(Records from a collection)
_ _ _ _ _ _ _

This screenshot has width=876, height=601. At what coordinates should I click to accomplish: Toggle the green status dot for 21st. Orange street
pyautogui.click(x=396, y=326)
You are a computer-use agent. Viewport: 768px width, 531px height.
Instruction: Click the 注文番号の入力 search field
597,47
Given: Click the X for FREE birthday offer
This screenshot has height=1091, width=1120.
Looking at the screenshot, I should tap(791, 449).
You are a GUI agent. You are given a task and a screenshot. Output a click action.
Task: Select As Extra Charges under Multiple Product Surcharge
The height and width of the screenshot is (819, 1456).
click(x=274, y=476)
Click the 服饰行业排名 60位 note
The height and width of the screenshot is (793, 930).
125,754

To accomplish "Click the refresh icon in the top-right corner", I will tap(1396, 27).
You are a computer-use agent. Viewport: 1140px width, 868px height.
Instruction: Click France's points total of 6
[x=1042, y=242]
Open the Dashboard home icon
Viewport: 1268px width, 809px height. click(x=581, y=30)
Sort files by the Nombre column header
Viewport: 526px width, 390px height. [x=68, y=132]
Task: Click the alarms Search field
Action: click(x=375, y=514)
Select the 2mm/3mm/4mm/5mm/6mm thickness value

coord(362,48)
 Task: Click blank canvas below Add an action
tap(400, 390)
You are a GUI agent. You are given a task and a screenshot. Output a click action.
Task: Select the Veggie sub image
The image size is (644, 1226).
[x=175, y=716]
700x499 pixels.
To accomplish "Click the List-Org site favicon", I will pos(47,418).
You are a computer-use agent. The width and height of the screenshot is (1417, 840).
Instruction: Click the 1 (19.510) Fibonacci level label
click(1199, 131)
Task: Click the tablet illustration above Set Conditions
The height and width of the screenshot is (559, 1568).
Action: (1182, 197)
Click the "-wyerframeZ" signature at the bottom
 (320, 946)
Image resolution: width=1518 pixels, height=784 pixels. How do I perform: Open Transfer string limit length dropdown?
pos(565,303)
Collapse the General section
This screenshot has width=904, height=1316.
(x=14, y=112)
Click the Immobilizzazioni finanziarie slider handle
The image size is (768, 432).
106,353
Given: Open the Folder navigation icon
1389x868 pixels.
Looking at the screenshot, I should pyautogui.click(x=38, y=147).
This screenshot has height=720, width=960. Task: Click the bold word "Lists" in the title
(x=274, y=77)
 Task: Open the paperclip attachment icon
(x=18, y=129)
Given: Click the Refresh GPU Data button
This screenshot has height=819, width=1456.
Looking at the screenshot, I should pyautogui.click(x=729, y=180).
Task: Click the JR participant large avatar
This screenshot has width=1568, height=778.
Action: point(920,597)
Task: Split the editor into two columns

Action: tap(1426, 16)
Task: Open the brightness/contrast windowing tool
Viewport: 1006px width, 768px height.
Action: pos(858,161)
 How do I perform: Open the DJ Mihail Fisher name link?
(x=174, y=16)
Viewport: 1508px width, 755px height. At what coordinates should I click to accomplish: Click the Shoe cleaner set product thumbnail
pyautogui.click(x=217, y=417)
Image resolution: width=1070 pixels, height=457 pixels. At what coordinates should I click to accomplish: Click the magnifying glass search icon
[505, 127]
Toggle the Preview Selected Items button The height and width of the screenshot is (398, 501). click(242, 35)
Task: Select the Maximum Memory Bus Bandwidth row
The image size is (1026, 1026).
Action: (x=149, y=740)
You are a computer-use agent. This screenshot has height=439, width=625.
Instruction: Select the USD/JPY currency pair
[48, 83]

_ _ _ _ _ _ _

* **TASK DIRECTIONS**
Edit the lines from the one containing "Toggle the Preview" through the final line, inclusive, so that "USD/JPY" becomes "EUR/USD" and nothing else changes.

* **WORKED SOLUTION**
Toggle the Preview Selected Items button The height and width of the screenshot is (398, 501). click(242, 35)
Task: Select the Maximum Memory Bus Bandwidth row
The image size is (1026, 1026).
Action: (x=149, y=740)
You are a computer-use agent. This screenshot has height=439, width=625.
Instruction: Select the EUR/USD currency pair
[48, 83]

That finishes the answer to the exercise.